Un Vorterix que si bien no estaba repleto pero tampoco lucía raleado siguió recibiendo con euforia aunque sin pogo intenso ( somos mayoría Sub 40, sub 50 y muchos sub 30 no olvidar) la andanada de canciones y clásicos entre los que se destacaron “Lionheart”, “Tattoed Rider”  y “The Dark of the Sun” preludio del coreadisimo “Hallelujah” antes de que un bienvenido solo de teclados del muchacho escondido detrás de una calavera icónica y tan anticuada como los sepultureros diera paso a “Excalibur”, también muy celebrado, antes de unos bises que hicieron mover las cabezas mientras litros de cervezas coronaban la fiesta, vasos y cuernos en alto.

El único reloj que avanzaba en la fiebre jevimetalera del sábado por la noche era el de un set list generoso para el fan más acérrimo.
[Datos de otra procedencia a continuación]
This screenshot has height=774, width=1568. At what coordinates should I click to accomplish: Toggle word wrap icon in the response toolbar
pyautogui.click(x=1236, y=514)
La indumentaria, el pelazo y la pose de un violero anclado en los ochenta invitaba al flashback ineludible, los pantalones de cuero del cantante, su chaleco de jean gastado, la calavera del tecladista, la pose y las muecas del bajista, más la cara tan Adrian Smith del batero hacían rechinar los resortes de un andar de unos “Pepe Lui” germanos clavados en los ochenta. Mientras en los escalones del fondo un satisfecho y encuerado Marcelo “Tommy” Moya (manager de un tal Ricardo Iorio) completaba una escena más digna del mítico y desaparecido “Halley” de calle Corrientes que del reducto de Colegiales.

A la hora de los bises, Grave Digger mostró lo mismo que a la hora de los bifes: actitud, garra (que no es lo mismo que power) y corazón. Y “Heavy Metal Breakdown” marcó la hora del final que solo sobrevendría luego de un breve set de comicidad en la que Boltendahl peló dotes de showman, mientras un bajo en alto, una viola en caída, y un baterista triunfal coronaban la escena mientras recibían su merecido. Como esa pequeña multitud de “jevimetals” que no ven la hora de de que el enterrador alemán vuelva antes que los años o la tumba los devore.